▶ **Interface element records**:
┌──

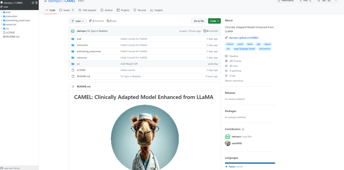Expand the green Code dropdown
344x170 pixels.
click(214, 21)
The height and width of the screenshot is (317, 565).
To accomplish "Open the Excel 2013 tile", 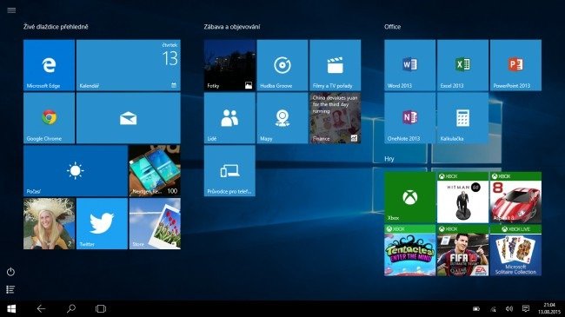I will coord(462,65).
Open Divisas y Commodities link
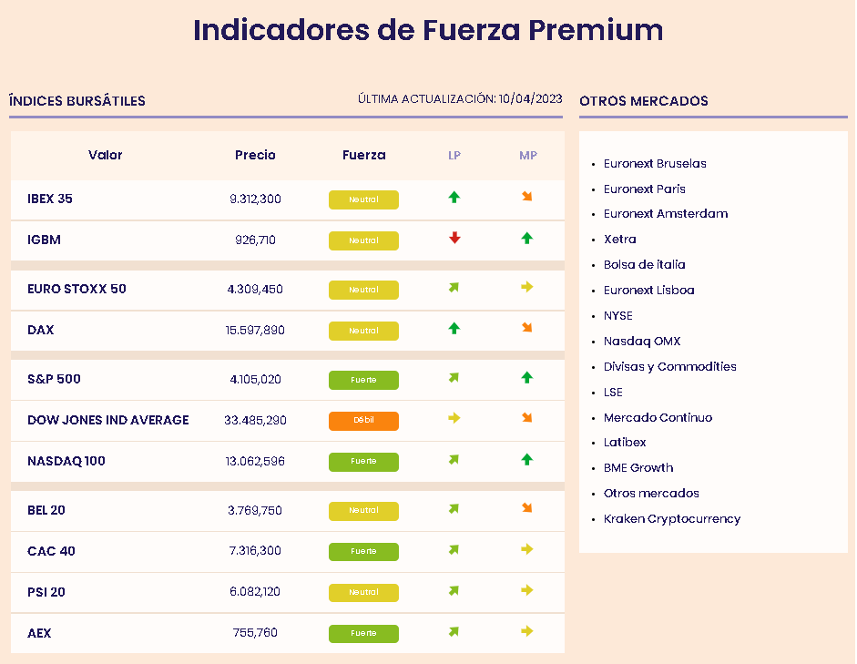The width and height of the screenshot is (857, 664). [669, 367]
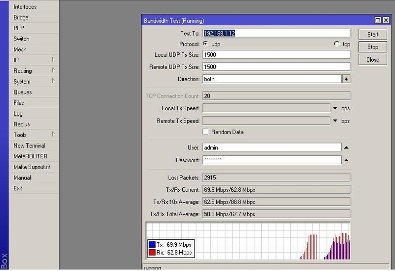Select the udp protocol radio button
Image resolution: width=395 pixels, height=271 pixels.
pos(205,44)
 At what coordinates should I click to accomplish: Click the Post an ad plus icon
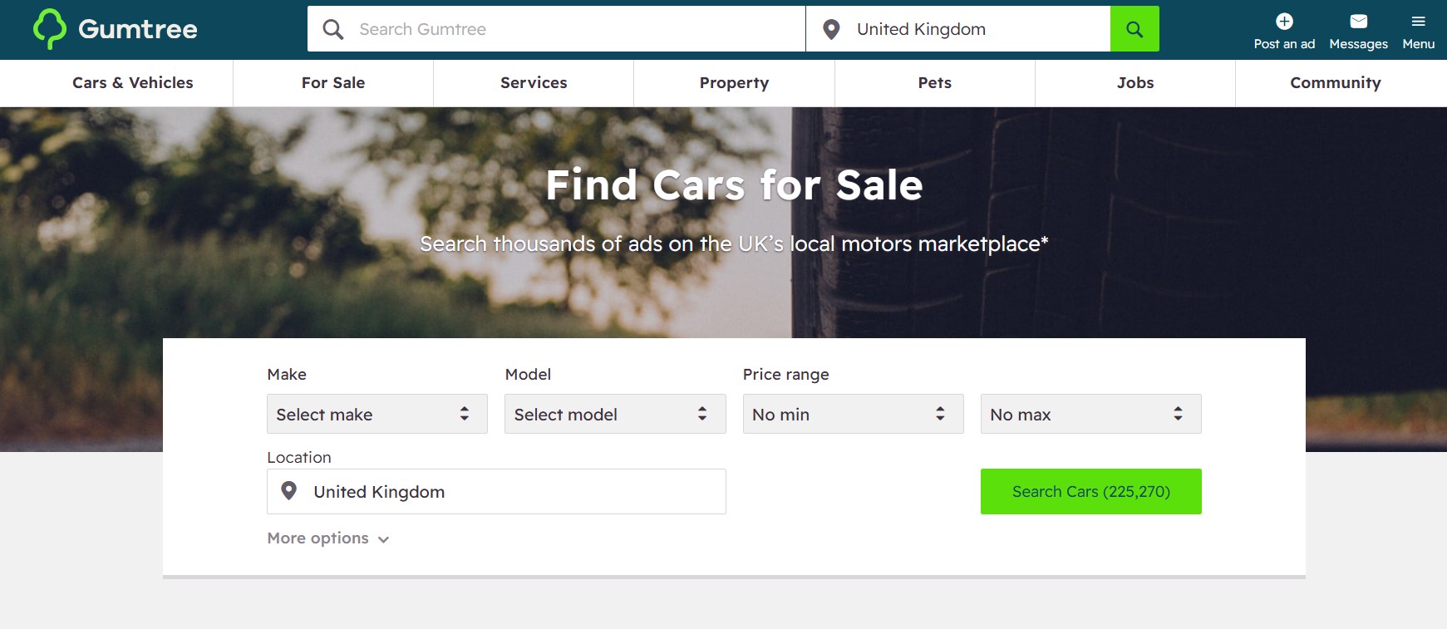point(1284,21)
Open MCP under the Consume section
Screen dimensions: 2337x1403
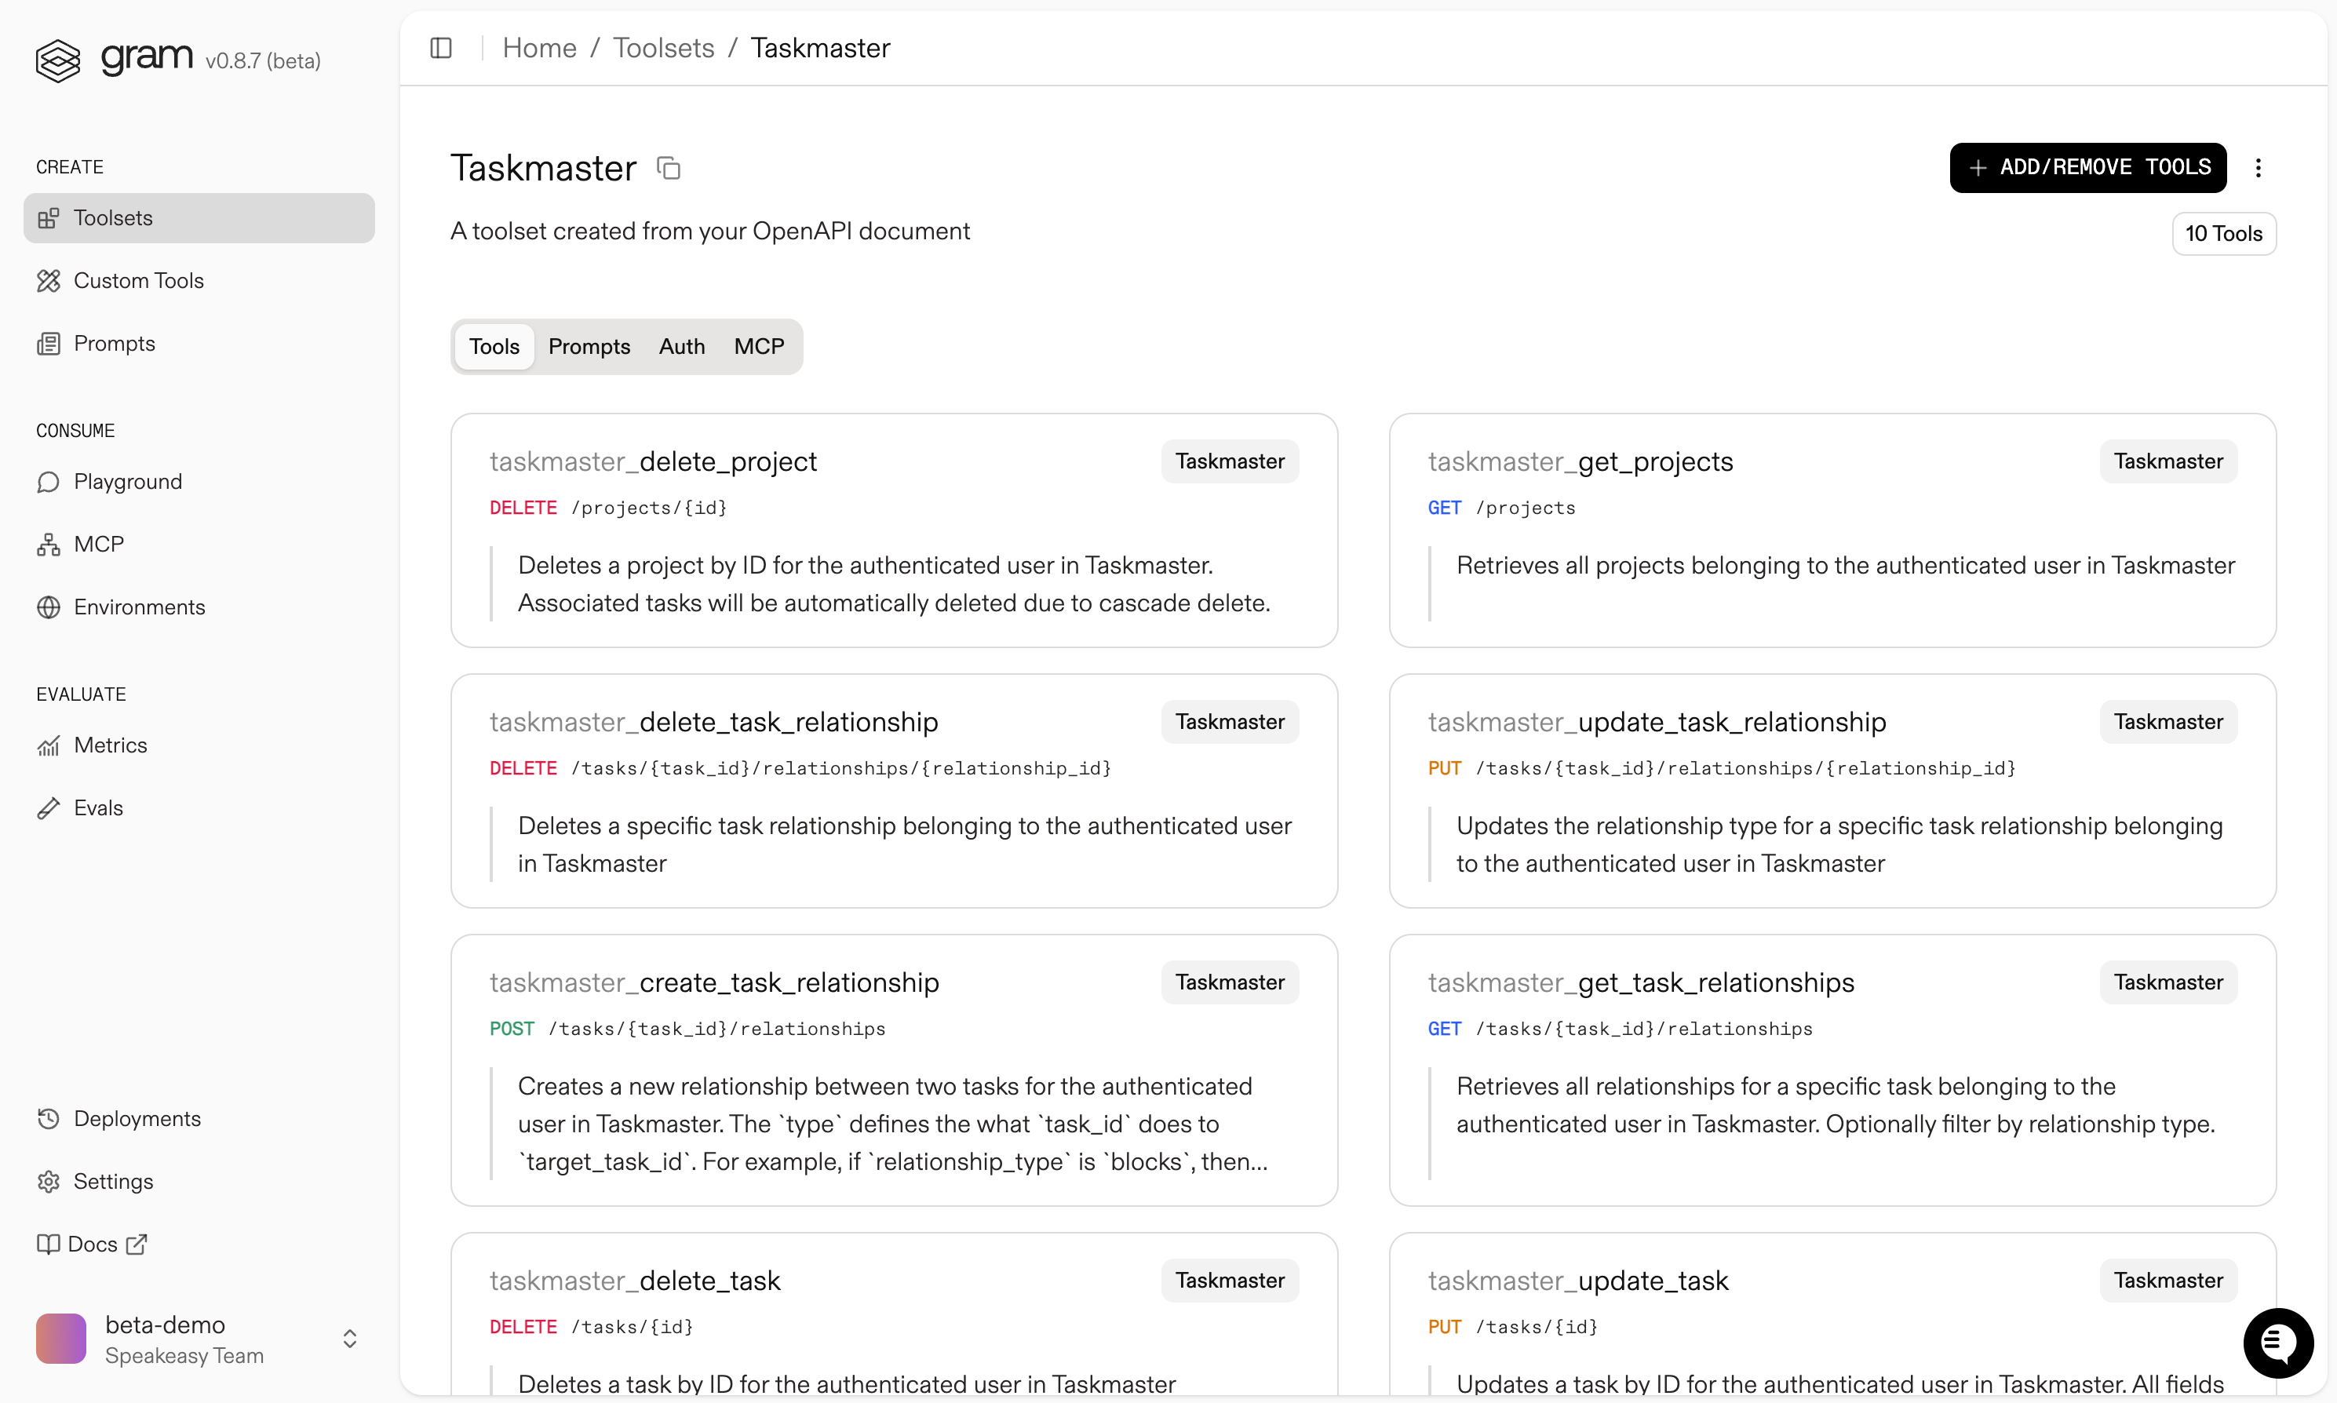click(x=98, y=545)
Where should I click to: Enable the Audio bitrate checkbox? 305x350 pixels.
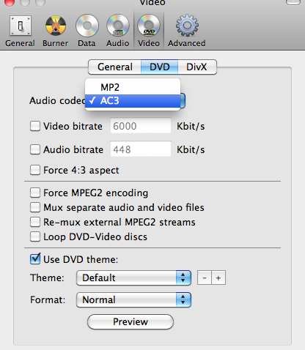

└──

▶ **Set problem**:
Rewrite the rows starting with the line containing "At what coordinates" and going on through the end of the rows, replacing "Audio bitrate" with "Video bitrate" and keeping everything else unchanged. Omit the pictures.

▶ **Result of this task**:
 At what coordinates should I click to accomplish: Click the Post an ad plus icon
point(1284,21)
Open MCP under the Consume section
Screen dimensions: 2337x1403
click(x=98, y=545)
Where should I click to: Enable the Video bitrate checkbox? 305x350 pixels.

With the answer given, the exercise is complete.